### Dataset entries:
=-=-=-=-=

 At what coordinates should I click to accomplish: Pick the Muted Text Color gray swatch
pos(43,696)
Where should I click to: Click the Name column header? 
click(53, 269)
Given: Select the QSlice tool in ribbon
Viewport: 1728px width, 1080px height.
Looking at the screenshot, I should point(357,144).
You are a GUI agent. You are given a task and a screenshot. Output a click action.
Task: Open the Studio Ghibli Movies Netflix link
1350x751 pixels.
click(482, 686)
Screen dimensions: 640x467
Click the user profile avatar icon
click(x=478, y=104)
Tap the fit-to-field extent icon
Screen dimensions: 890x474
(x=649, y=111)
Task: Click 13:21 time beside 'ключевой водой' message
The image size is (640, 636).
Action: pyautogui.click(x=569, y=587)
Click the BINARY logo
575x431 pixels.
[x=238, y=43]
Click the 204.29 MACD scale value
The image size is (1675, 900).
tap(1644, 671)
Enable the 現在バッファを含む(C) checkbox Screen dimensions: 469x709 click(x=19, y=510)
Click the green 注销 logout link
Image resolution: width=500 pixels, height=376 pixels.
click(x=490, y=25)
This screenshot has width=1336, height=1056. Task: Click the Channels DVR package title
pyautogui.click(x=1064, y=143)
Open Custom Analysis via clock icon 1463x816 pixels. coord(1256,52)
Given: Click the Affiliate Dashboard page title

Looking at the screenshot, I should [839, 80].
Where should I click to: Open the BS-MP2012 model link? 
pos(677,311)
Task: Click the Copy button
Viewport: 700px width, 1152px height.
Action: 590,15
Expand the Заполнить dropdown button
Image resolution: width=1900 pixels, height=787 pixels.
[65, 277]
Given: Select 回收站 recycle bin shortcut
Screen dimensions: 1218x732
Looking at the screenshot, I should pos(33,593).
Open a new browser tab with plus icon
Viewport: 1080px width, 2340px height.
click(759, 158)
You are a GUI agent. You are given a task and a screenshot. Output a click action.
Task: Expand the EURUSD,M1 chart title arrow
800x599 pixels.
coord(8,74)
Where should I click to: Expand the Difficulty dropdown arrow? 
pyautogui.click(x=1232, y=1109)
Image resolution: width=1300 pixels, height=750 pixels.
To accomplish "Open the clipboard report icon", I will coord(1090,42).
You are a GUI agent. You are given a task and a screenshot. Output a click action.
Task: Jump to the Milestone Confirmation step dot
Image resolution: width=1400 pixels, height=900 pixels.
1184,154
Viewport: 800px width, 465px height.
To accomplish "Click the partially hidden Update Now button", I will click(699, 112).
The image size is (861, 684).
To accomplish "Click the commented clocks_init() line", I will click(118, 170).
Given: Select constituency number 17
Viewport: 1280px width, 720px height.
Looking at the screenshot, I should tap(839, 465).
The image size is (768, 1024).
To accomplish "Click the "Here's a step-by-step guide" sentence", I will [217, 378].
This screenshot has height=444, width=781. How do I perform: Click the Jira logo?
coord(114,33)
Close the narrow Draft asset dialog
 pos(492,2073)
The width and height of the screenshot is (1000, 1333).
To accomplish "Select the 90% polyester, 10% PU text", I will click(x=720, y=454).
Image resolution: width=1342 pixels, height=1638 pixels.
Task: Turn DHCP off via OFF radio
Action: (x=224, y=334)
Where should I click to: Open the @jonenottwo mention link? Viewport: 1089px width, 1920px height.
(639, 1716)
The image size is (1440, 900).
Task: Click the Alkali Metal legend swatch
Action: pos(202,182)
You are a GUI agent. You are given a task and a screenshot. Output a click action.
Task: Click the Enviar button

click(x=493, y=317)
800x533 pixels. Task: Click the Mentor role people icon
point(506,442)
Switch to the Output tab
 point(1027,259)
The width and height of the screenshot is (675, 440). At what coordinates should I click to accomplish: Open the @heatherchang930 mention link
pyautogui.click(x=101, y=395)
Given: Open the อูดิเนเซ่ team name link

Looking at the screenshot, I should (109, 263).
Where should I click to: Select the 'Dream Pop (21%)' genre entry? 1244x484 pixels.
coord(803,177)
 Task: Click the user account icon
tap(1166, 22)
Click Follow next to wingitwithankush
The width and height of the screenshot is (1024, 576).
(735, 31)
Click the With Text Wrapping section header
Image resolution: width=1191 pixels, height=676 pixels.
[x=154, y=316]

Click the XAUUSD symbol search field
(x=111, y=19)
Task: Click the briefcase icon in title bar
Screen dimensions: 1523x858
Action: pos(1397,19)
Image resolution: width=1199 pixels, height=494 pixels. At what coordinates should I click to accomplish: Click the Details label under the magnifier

=-=-=-=-=

### Exercise details:
The answer should hold exactly the lines running from the one with "Close the narrow Draft asset dialog" to the final line of the data, both ends counted.

### Completed exercise:
Close the narrow Draft asset dialog
 pos(492,2073)
The width and height of the screenshot is (1000, 1333).
To accomplish "Select the 90% polyester, 10% PU text", I will click(x=720, y=454).
Image resolution: width=1342 pixels, height=1638 pixels.
Task: Turn DHCP off via OFF radio
Action: (x=224, y=334)
Where should I click to: Open the @jonenottwo mention link? Viewport: 1089px width, 1920px height.
(639, 1716)
The image size is (1440, 900).
Task: Click the Alkali Metal legend swatch
Action: pos(202,182)
You are a GUI agent. You are given a task and a screenshot. Output a click action.
Task: Click the Enviar button

click(x=493, y=317)
800x533 pixels. Task: Click the Mentor role people icon
point(506,442)
Switch to the Output tab
 point(1027,259)
The width and height of the screenshot is (675, 440). At what coordinates should I click to accomplish: Open the @heatherchang930 mention link
pyautogui.click(x=101, y=395)
Given: Open the อูดิเนเซ่ team name link

Looking at the screenshot, I should (109, 263).
Where should I click to: Select the 'Dream Pop (21%)' genre entry? 1244x484 pixels.
coord(803,177)
 Task: Click the user account icon
tap(1166, 22)
Click Follow next to wingitwithankush
The width and height of the screenshot is (1024, 576).
(735, 31)
Click the With Text Wrapping section header
Image resolution: width=1191 pixels, height=676 pixels.
[x=154, y=316]

Click the XAUUSD symbol search field
(x=111, y=19)
Task: Click the briefcase icon in title bar
Screen dimensions: 1523x858
Action: pos(1397,19)
Image resolution: width=1199 pixels, height=494 pixels. At what coordinates should I click to accomplish: Click the Details label under the magnifier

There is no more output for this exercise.